ABOUT THIS EXERCISE >> Show each line of the listing in which the word "computer" occurs.
Segment Start: EXTRACTED INFORMATION
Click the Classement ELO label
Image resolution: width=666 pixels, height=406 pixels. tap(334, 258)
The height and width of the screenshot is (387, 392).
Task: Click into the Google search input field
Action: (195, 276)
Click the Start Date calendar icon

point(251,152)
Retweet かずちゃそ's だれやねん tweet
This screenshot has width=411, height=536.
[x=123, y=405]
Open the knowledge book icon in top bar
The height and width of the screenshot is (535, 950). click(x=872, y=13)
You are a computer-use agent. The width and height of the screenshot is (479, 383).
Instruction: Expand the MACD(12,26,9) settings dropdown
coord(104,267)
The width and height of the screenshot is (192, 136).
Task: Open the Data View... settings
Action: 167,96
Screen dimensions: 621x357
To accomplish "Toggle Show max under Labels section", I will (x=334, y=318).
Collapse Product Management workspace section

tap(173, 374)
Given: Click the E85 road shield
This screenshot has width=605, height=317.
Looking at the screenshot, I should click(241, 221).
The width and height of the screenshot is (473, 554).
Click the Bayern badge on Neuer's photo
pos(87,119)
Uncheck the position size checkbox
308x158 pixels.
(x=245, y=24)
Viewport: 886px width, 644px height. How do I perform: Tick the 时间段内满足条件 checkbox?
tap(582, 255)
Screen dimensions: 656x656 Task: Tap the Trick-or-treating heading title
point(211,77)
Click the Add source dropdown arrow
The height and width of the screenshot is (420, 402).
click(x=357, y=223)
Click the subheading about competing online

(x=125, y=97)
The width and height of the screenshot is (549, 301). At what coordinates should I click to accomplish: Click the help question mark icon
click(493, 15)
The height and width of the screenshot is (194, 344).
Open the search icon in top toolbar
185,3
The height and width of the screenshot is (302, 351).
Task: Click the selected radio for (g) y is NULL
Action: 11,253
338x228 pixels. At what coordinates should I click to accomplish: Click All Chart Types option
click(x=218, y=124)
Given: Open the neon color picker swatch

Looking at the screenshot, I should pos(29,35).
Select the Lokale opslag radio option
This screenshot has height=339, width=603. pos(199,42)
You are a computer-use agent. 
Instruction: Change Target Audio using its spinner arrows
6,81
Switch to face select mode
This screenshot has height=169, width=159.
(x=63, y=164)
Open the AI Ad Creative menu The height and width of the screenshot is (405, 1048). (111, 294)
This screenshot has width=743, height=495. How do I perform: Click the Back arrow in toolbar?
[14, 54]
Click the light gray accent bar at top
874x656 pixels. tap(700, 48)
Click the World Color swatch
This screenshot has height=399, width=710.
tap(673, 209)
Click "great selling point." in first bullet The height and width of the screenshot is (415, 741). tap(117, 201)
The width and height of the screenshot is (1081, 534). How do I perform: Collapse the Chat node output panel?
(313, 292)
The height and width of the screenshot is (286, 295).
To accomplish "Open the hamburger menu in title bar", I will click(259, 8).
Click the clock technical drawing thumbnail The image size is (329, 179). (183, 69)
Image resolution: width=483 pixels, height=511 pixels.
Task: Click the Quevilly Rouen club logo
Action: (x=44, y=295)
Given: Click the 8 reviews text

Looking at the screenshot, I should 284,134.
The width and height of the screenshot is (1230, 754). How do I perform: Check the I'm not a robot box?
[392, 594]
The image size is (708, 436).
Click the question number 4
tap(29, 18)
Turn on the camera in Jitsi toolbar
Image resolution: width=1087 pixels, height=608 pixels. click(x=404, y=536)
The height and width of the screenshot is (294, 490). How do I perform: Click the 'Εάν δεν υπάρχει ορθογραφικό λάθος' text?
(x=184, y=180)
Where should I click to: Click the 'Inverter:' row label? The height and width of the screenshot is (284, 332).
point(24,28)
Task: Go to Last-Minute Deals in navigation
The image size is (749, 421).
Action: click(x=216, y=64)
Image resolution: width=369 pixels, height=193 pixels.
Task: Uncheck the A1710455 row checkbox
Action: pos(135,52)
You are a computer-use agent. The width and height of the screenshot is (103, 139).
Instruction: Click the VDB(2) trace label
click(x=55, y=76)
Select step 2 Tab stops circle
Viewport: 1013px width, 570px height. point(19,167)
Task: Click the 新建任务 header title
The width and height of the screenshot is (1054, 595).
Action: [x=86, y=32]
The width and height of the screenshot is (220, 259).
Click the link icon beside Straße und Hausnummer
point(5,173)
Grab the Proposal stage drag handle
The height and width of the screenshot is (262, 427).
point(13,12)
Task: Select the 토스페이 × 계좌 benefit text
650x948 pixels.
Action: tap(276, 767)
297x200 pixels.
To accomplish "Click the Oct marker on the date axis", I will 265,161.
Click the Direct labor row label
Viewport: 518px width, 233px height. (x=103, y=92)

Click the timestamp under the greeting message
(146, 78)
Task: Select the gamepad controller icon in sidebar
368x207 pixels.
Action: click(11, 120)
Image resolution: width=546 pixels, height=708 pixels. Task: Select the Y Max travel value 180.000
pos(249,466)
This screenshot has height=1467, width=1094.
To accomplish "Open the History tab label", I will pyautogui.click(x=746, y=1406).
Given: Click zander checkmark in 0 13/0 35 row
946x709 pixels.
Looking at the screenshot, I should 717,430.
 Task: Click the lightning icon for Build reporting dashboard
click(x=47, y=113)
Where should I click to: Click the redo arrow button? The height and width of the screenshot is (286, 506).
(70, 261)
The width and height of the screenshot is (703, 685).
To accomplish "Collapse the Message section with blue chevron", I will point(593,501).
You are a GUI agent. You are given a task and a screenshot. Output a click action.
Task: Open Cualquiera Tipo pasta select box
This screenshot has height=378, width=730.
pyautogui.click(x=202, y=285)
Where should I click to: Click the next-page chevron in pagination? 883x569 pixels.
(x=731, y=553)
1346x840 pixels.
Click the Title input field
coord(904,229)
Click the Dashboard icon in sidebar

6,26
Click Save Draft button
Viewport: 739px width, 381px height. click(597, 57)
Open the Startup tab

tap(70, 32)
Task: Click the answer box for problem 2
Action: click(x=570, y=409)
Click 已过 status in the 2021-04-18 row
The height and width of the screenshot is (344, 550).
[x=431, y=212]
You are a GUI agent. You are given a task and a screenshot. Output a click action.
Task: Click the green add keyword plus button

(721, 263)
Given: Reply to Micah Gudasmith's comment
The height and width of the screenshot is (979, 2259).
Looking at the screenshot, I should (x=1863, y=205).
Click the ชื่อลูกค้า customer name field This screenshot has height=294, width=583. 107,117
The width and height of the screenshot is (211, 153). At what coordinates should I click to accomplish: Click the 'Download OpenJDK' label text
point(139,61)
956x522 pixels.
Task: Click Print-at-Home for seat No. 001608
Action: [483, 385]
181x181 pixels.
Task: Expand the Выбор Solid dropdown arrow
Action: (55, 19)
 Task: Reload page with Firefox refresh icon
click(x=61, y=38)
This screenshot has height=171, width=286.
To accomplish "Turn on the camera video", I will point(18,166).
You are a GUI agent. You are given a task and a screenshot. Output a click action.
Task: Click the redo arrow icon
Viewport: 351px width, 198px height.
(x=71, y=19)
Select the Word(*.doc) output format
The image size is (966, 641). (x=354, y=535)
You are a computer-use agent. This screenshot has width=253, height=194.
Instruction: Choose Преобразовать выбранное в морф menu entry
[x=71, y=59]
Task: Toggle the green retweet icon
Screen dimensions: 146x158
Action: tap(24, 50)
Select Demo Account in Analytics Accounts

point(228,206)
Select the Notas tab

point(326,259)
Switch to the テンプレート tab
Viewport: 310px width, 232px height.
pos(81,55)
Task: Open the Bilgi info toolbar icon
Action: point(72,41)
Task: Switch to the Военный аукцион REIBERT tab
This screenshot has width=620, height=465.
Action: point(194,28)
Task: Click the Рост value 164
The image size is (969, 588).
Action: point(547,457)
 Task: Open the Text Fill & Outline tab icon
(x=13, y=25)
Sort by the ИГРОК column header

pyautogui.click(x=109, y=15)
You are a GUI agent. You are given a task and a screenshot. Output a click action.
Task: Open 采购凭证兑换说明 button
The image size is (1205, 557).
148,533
Segment End: EXTRACTED INFORMATION
PROBLEM SOLUTION >>
You are a computer-use agent. The width and height of the screenshot is (479, 383).
You are a computer-use agent. 
You are a computer-use agent. The width and height of the screenshot is (103, 139).
You are a computer-use agent. This screenshot has width=253, height=194.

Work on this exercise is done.